> _DIRECTIVE_: Please put the rows below into a numbered list, one item per line. Skip the blank lines and leave the pictures out.

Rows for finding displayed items
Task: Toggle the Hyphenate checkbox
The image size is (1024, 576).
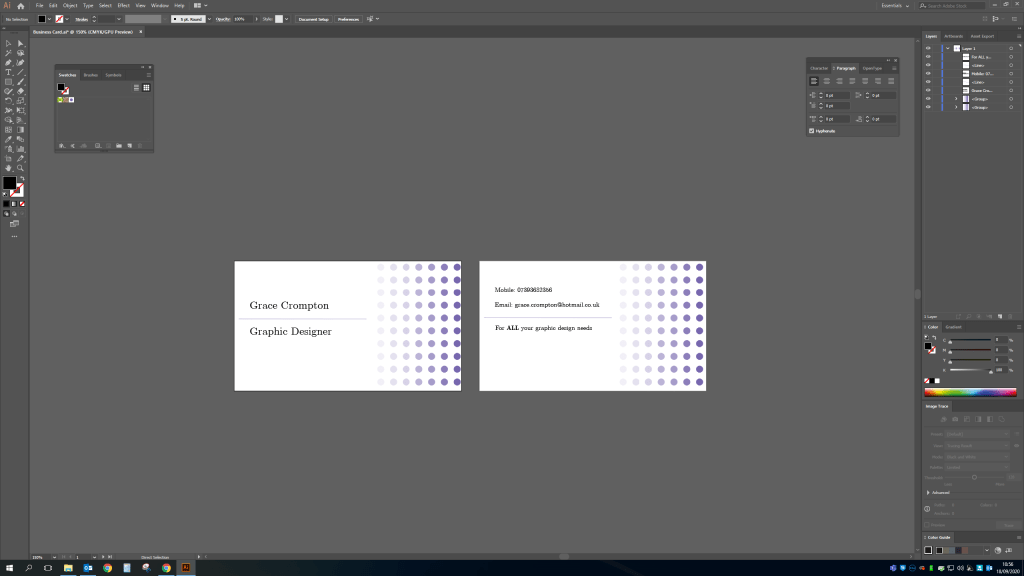Action: tap(812, 130)
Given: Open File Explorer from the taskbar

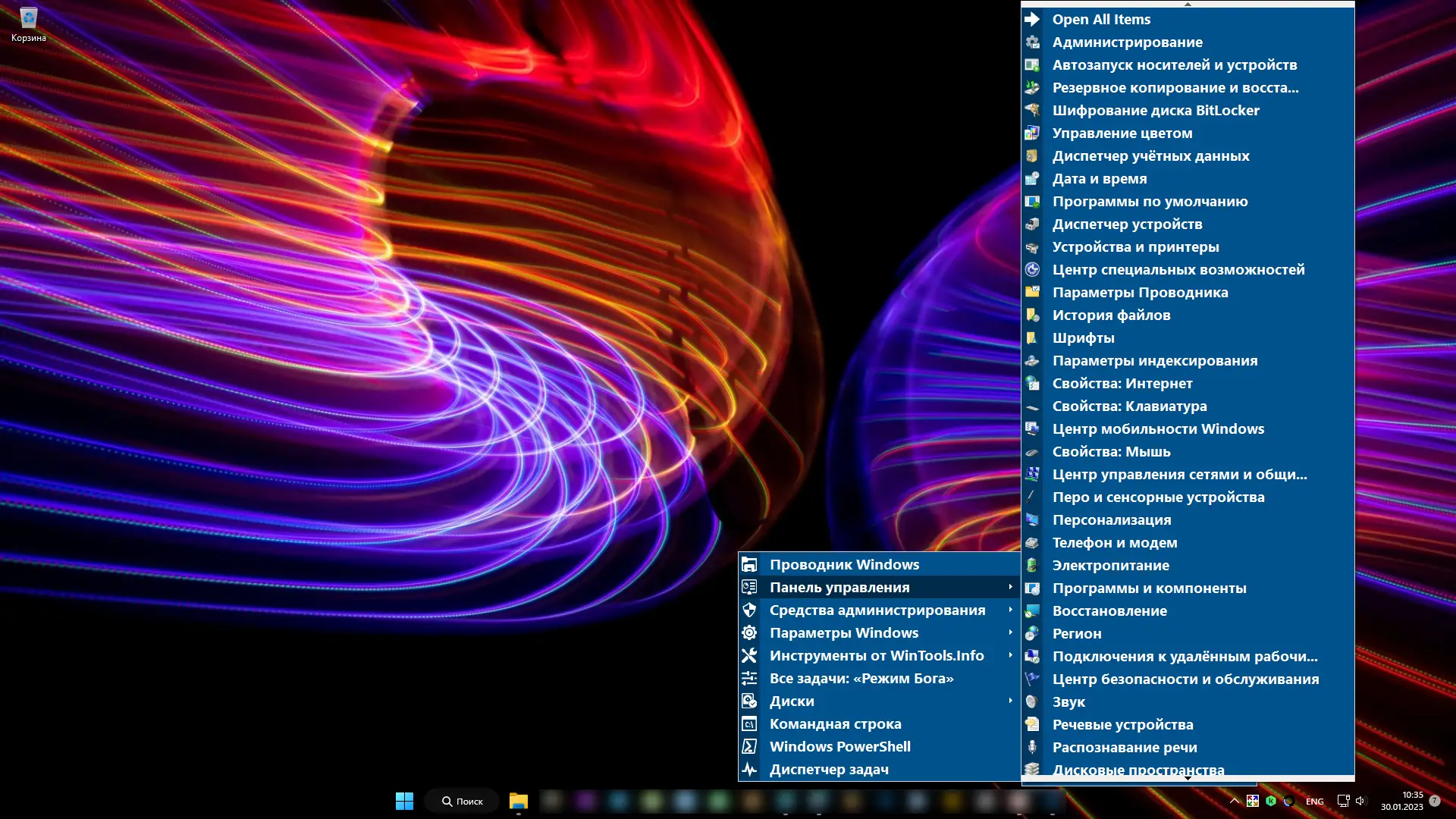Looking at the screenshot, I should (x=519, y=801).
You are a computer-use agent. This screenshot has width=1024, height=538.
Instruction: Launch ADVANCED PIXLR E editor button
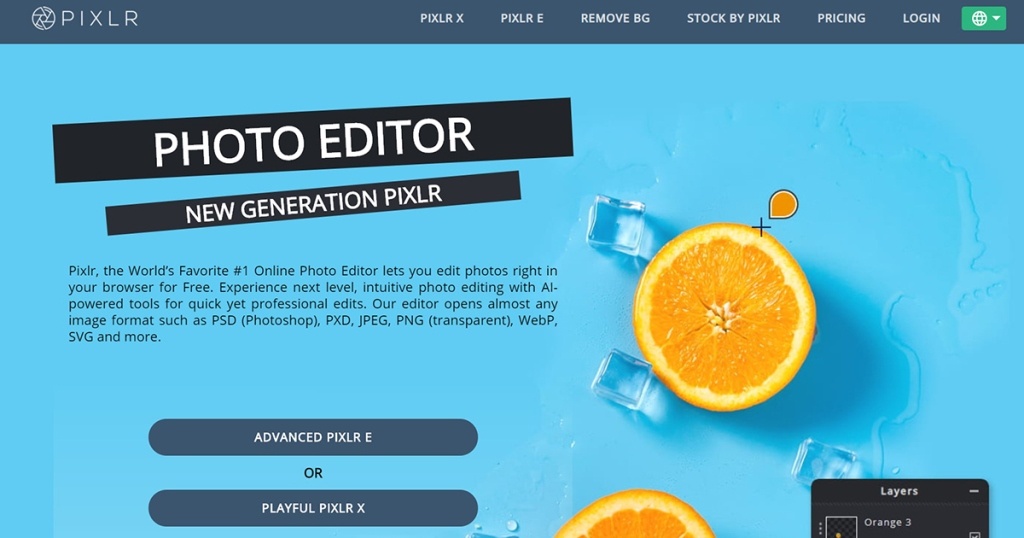tap(313, 437)
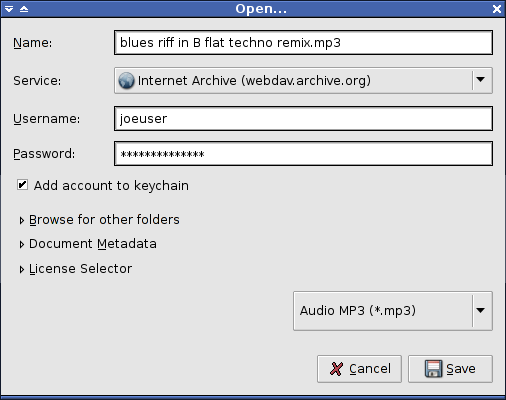Focus the Name text field
Screen dimensions: 506x400
tap(303, 43)
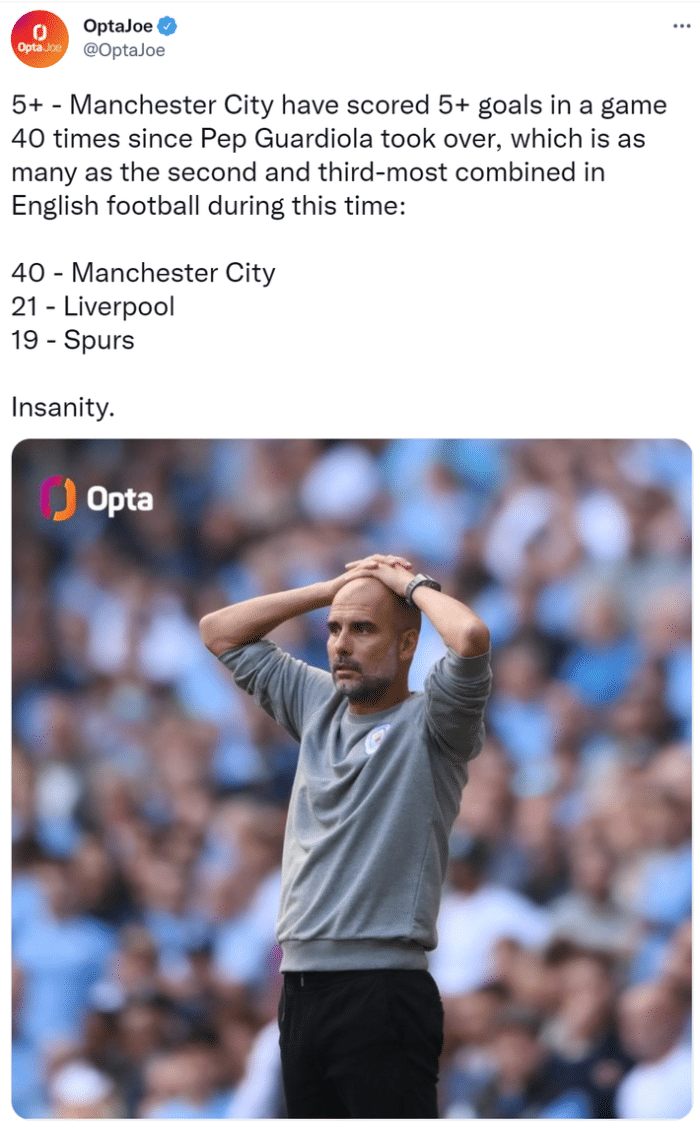Click the wristwatch in the photo
Image resolution: width=700 pixels, height=1121 pixels.
421,587
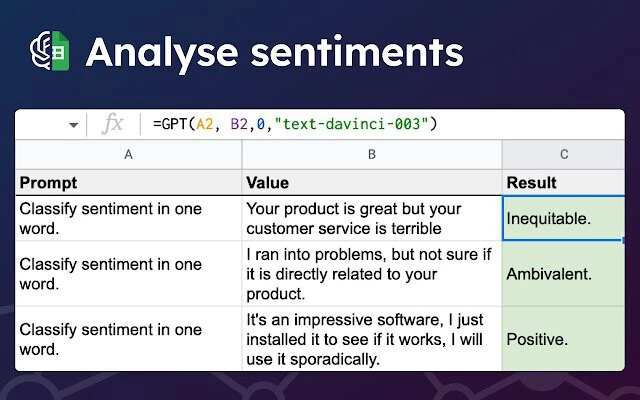The image size is (640, 400).
Task: Click the Prompt header cell
Action: tap(128, 183)
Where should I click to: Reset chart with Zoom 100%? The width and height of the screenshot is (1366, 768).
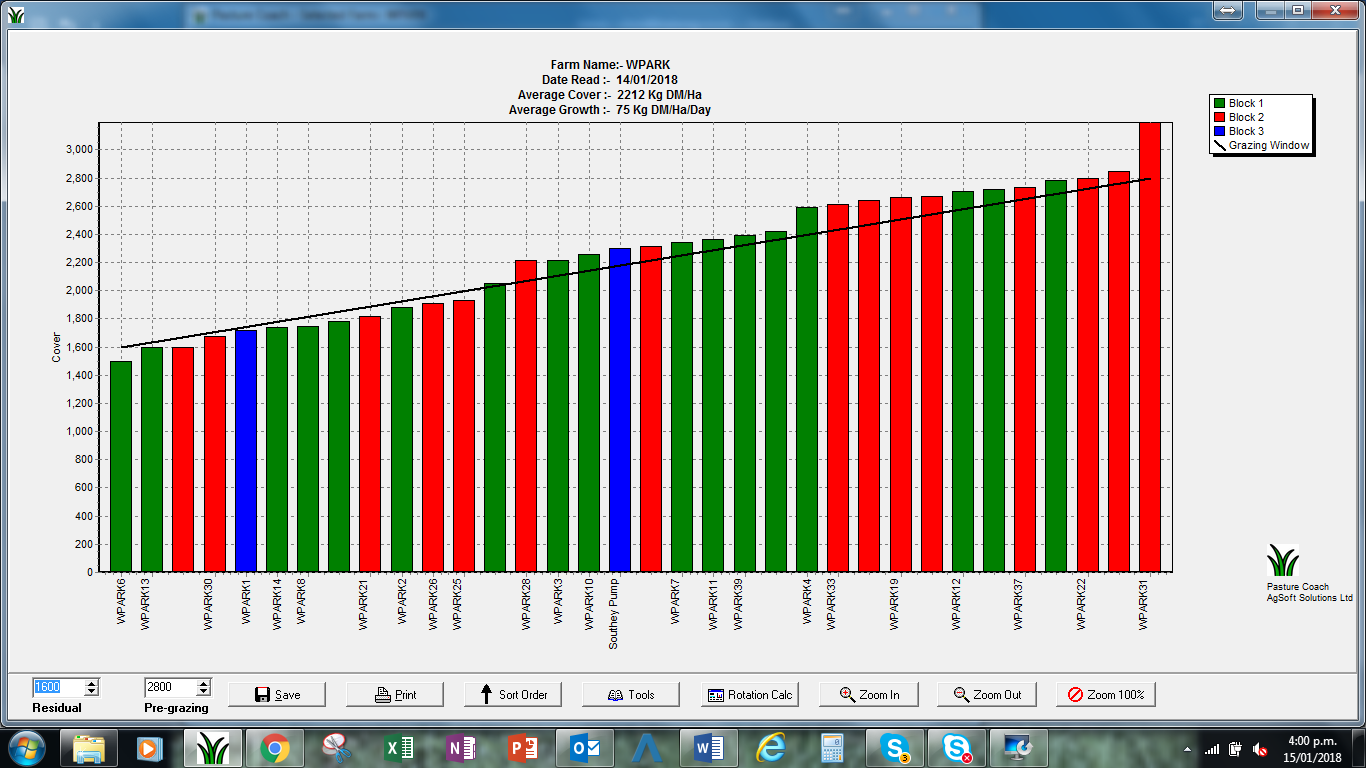click(x=1105, y=694)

> _SOLUTION FOR THIS TASK_:
1. Task: Toggle the Hyphenate checkbox
2. The image size is (1024, 576).
3. Action: tap(812, 130)
4. Given: Open File Explorer from the taskbar
5. Looking at the screenshot, I should (x=519, y=801).
6. You are a computer-use agent. This screenshot has width=1024, height=538.
7. Instruction: Launch ADVANCED PIXLR E editor button
8. tap(313, 437)
9. Focus the Name text field
10. Screen dimensions: 506x400
11. tap(303, 43)
12. Click the wristwatch in the photo
13. Image resolution: width=700 pixels, height=1121 pixels.
14. 421,587
15. The image size is (640, 400).
16. Task: Click the Prompt header cell
17. Action: tap(128, 183)
18. Where should I click to: Reset chart with Zoom 100%? The width and height of the screenshot is (1366, 768).
19. click(x=1105, y=694)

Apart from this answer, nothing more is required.